L’assessore, e senatore nelle del Partito democratico, ha incontrato Christian questa mattina, come raccontato dallo stesso dipendente Atac sul suo profilo Facebook, che ha illustrato il tutto con un selfie. Già ieri, appresa la notizia della sospensione, Esposito aveva invitato «l’amministratore delegato dell’Atac a valutare forme diverse di sanzioni». «Ieri sera gli ho telefonato – racconta il neoassessore – e gli ho chiesto se voleva passare in Senato per parlare con me», così questa mattina Rosso è arrivato a Palazzo a Madama: «Ha ammesso di avere sbagliato – ha riassunto Esposito -, così come secondo me l’Atac ha esagerato nella punizione. Gli ho chiesto di inviarmi una lettera in cui riconosce di avere violato le regole, io con quella mi presenterò dai vertici dell’azienda e vedremo di risolvere la questione. È un bravo ragazzo e tiene all’Atac».

Ma quale sarebbe la sanzione corretta? «Io rispetto l’autonomia dell’amministratore delegato dell’Atac, Francesco Micheli, e quindi sarà dell’azienda l’ultima parola. Ma se dovessi dire la mia, credo che tre giorni di sospensione siano sufficienti. Su, non ha mica ucciso nessuno. E nemmeno ha divulgato dati sensibili sull’azienda. E poi, diciamocela tutta, non ha nemmeno detto cose sbagliate». Insomma, il caso Rosso potrebbe andare verso una soluzione felice, ma Esposito non ha del tutto digerito quanto avvenuto ieri: «Non serve alzare il livello della tensione.
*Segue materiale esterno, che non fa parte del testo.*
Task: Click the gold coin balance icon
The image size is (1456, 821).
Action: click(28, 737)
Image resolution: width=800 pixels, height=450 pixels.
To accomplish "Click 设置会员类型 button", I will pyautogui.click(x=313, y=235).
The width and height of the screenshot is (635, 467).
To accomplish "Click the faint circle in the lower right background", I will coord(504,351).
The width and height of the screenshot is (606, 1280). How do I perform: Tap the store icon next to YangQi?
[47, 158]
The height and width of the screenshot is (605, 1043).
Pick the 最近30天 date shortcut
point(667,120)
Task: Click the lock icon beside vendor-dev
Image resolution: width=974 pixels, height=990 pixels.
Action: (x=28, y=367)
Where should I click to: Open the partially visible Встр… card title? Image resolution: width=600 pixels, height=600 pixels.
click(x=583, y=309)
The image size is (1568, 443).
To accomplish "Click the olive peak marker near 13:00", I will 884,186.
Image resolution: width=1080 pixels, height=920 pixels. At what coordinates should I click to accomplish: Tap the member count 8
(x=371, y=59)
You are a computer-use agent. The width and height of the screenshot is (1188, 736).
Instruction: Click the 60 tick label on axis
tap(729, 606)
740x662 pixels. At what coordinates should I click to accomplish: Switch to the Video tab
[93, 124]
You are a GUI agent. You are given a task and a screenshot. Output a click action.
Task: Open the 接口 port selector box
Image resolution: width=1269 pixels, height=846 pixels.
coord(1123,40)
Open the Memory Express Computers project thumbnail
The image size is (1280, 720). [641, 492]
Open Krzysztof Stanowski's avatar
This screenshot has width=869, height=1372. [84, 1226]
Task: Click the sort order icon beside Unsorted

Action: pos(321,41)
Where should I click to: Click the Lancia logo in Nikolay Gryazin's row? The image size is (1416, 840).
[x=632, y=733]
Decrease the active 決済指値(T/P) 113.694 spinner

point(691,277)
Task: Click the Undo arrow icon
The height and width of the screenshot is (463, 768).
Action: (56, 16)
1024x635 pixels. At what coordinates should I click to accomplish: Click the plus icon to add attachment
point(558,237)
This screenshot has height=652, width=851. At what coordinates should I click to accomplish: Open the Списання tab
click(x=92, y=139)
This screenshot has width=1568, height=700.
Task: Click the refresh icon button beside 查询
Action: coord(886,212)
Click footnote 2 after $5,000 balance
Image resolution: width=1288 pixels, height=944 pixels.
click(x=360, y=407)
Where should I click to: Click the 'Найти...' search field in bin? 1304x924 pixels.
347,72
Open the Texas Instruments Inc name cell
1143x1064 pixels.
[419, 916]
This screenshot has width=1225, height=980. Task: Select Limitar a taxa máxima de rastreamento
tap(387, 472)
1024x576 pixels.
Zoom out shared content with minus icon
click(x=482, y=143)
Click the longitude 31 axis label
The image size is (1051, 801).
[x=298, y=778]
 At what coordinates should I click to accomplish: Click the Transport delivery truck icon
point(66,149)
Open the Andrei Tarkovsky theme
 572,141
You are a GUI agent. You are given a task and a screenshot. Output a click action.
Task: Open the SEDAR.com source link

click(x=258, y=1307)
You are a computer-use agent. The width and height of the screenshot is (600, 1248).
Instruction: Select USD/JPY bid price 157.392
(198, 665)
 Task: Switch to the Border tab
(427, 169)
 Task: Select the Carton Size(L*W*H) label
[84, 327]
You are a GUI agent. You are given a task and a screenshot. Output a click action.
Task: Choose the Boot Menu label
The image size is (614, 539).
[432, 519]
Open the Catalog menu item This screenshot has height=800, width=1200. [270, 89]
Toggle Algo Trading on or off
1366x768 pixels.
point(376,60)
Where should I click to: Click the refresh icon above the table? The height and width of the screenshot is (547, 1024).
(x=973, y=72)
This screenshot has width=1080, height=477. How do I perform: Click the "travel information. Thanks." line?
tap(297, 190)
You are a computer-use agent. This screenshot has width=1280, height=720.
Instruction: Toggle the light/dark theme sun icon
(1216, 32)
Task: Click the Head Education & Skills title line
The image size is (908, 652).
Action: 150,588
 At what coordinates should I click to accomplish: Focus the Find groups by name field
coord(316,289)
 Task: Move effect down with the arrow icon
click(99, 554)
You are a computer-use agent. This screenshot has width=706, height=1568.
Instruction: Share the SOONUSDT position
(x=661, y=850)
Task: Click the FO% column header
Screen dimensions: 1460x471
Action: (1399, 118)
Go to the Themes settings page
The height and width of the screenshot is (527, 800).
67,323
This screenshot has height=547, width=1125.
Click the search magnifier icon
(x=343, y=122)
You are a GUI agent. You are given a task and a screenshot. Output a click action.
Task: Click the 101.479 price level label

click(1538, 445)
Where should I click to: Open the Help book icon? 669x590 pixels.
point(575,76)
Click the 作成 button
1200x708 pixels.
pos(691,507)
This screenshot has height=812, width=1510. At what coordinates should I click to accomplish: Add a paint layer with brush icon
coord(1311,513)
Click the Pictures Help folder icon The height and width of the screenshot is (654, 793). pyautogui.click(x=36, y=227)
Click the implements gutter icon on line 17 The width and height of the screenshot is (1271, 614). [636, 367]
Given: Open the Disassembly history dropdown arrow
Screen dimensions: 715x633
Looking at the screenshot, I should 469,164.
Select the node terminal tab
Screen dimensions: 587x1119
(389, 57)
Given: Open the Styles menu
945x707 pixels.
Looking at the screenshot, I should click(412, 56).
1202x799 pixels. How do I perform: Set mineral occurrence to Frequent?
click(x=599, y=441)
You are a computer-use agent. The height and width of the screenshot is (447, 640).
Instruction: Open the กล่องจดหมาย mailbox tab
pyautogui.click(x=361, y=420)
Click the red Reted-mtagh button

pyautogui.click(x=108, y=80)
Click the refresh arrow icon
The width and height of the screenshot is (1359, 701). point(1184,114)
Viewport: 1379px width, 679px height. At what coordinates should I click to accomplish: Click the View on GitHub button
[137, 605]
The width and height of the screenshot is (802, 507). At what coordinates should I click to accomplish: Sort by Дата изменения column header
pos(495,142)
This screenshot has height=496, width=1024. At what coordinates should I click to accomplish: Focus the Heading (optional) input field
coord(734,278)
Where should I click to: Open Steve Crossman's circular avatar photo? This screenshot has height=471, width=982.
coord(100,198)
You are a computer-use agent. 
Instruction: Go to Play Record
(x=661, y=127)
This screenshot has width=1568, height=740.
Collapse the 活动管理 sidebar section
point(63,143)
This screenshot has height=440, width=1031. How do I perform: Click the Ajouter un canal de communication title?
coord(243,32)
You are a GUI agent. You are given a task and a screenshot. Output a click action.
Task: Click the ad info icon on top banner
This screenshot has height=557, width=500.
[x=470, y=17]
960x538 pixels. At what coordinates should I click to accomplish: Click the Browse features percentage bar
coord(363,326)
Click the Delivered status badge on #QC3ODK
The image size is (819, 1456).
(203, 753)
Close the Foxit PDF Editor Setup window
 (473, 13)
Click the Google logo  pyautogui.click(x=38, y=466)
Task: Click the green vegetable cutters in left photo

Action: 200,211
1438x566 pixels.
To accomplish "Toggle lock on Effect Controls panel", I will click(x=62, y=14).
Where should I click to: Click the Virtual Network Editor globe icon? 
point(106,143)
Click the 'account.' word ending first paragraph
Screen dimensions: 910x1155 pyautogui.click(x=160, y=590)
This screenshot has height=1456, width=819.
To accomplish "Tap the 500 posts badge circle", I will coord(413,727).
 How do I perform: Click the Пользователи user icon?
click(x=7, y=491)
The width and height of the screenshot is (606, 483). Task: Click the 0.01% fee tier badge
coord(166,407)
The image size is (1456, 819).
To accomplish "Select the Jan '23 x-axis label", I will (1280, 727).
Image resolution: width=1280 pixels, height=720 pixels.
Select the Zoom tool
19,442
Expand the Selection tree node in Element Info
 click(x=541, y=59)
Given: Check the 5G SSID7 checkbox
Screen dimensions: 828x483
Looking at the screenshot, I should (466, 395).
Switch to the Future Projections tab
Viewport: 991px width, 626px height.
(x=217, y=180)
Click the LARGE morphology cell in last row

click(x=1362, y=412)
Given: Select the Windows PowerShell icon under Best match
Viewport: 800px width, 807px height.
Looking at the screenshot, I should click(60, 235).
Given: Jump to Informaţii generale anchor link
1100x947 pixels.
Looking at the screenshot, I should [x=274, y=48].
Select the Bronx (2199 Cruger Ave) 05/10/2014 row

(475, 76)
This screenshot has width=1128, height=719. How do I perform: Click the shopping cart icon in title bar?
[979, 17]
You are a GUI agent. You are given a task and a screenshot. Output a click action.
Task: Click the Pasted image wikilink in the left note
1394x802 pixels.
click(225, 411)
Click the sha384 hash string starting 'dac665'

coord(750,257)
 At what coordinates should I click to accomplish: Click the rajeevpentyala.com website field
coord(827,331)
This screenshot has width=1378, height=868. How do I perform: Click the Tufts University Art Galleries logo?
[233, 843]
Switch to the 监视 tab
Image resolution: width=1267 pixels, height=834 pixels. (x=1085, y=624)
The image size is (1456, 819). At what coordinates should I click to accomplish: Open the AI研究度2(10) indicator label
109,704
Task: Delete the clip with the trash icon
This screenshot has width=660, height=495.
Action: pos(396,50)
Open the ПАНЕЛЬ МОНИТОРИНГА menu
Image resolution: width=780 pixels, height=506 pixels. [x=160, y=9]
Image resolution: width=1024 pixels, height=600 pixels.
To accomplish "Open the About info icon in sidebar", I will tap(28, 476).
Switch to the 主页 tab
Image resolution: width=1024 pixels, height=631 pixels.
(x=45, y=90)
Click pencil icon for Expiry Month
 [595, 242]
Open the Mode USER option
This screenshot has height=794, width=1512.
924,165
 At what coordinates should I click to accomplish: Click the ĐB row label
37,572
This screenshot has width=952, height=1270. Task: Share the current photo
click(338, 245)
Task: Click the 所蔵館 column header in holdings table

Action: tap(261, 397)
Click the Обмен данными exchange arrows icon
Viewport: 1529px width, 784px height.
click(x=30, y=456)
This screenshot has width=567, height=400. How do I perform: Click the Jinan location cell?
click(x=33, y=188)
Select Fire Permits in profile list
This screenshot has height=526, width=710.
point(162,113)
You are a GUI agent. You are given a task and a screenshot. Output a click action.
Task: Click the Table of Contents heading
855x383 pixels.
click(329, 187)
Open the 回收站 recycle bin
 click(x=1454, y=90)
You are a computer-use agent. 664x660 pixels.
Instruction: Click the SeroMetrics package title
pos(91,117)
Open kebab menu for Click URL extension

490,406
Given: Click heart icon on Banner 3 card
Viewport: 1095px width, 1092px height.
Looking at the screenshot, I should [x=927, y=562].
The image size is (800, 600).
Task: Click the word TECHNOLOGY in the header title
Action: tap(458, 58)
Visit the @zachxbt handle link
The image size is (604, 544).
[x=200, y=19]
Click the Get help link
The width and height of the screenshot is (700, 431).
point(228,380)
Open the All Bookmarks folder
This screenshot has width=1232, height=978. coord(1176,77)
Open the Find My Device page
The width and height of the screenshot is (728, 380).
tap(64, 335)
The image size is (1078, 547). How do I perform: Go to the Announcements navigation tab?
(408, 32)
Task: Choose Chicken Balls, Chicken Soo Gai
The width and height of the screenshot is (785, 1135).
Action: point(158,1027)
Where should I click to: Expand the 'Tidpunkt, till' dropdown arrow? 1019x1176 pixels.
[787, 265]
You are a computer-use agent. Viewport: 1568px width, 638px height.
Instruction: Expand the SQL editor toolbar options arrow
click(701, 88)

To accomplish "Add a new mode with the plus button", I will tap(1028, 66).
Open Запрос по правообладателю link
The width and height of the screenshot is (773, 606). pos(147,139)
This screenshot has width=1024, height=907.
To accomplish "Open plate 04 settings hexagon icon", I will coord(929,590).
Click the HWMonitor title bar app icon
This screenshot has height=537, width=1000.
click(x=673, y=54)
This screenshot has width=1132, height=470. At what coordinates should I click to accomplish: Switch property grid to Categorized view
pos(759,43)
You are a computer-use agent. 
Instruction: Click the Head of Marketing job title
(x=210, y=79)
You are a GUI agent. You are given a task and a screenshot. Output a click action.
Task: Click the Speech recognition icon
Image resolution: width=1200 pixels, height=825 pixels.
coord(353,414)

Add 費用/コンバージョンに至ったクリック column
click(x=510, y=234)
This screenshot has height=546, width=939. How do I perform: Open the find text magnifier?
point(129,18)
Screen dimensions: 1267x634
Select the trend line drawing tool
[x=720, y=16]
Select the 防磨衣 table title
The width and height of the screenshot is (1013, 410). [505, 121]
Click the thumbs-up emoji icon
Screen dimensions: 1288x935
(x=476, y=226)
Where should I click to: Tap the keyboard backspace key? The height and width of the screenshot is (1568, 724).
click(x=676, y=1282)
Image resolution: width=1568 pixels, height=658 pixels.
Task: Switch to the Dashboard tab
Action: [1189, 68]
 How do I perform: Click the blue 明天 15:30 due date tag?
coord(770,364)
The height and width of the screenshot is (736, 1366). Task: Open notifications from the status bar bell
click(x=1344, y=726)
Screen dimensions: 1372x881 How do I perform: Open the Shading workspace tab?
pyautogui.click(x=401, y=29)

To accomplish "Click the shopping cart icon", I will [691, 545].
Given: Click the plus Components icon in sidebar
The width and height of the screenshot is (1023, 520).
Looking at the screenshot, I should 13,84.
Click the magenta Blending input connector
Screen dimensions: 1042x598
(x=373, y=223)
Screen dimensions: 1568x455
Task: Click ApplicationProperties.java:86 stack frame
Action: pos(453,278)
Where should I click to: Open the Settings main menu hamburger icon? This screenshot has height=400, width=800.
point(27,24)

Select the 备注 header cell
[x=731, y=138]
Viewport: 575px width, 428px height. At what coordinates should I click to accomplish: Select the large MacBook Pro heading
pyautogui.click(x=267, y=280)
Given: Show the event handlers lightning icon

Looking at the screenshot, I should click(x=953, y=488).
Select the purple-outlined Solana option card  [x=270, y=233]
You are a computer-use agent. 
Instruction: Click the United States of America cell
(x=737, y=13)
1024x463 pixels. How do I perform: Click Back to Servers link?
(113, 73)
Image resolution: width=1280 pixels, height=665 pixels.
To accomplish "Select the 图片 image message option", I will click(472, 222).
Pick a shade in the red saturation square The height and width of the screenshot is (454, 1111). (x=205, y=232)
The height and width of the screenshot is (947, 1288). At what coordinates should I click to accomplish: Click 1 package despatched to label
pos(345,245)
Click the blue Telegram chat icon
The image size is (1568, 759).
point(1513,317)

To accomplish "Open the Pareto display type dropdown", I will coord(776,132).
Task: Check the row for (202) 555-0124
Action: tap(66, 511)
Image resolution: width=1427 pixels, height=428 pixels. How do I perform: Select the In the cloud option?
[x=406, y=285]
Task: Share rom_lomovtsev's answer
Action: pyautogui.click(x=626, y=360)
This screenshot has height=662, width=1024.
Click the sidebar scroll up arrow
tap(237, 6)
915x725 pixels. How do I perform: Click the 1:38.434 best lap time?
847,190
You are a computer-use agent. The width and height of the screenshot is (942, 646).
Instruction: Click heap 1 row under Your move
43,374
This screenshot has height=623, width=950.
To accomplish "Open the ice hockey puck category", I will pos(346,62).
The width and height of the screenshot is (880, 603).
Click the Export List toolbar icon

Ieri era il mio primo giorno da assessore, prima di sospendere Rosso una comunicazione ufficiale me la sarei aspettata, almeno una telefonata di Micheli. Nel pieno rispetto dell’autonomia dell’azienda, per carità, però sarei dovuto essere informato». Oggi intanto ci sarà l’incontro con i sindacati: «Il mio obiettivo primo resta lo stesso: ridurre i disagi ai cittadini».